■ EXTRACT PROVIDED:
# # # # # # #

Thread: String Search

  1. #1
    Registered User
    Join Date
    Aug 2005
    Posts
    56

    String Search

    Hello, I am paticularly writing code that will find a certain string but stop, when it needs to. For example, if I am searching for a URL within an html source code file. I want to find "http://" and then end the string at the last quotation mark.

    Say I want to find all the URLS in the html source code, but there are so many different ones, I can't just search for a certain URL, or it will only get that URL, and I want all. So I would search for "http://" and then have it stop at the last quote in the URL; then it would keep going. All I can get is the "http://" then it keeps going. I don't understand how I can accomplish what I am trying to do.


    I have...

    Code:
    while(fgets(buffer,MAXCHAR,fp1))
      {
         if( (a = strstr(buffer,text)) != NULL)
           {
           match++;      //inc. match count
           printf("The URL is %s\n", buffer);
           }
       }
    "text" is the the string I'm looking for. However, I am having trouble figuring out how to make buffer read in the characters after the text it finds, and then stop after it hits the last quotation mark of the URL.

# # # # # # #

■ GIVEN DATA:

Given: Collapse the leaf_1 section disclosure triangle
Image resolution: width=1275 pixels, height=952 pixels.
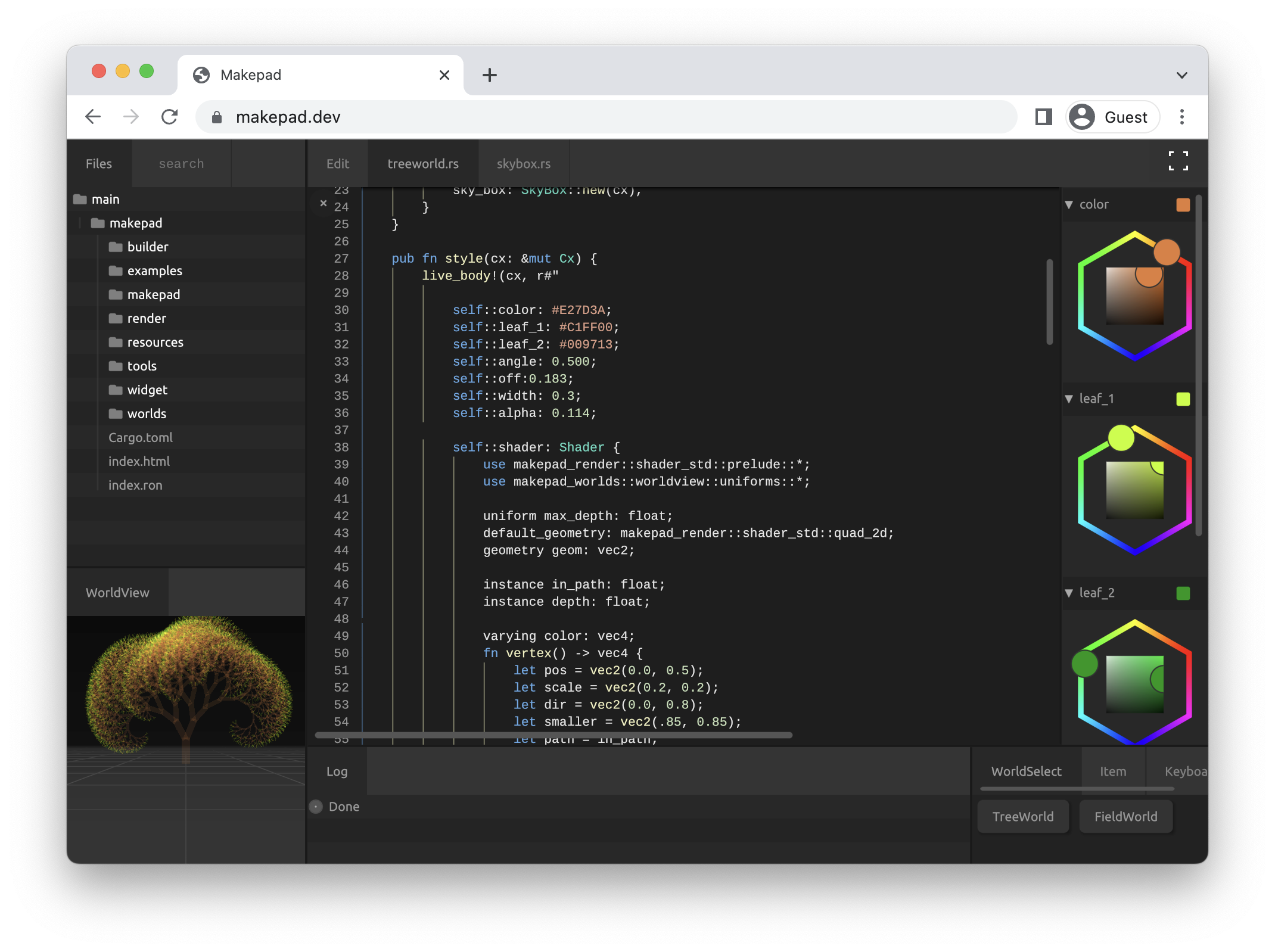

# # # # # # #

■ BRIEF 1:
Answer from the string search thread:
(a) What string does the poster plan to search for to find each URL?
(b) At what character should each found string end?
(c) What does the variable "text" hold in the posted code?
■ BRIEF 2: Update the string search thread: start at the words "Hello, I am" and stop after "trying to do.", writing "page source" wherever "html source code" appears.
■ BRIEF 3: According to the string search thread, why does the poster search for "http://" rather than for one particular URL? Answer in one to three sentences.

■ RIGHT ANSWER 1:
(a) "http://"
(b) At the last quotation mark of the URL.
(c) The string the poster is looking for.

■ RIGHT ANSWER 2:
Hello, I am paticularly writing code that will find a certain string but stop, when it needs to. For example, if I am searching for a URL within an page source file. I want to find "http://" and then end the string at the last quotation mark.

    Say I want to find all the URLS in the page source, but there are so many different ones, I can't just search for a certain URL, or it will only get that URL, and I want all. So I would search for "http://" and then have it stop at the last quote in the URL; then it would keep going. All I can get is the "http://" then it keeps going. I don't understand how I can accomplish what I am trying to do.

■ RIGHT ANSWER 3: The html source code holds many different URLs, and the poster wants all of them. Searching for one particular URL would find only that URL.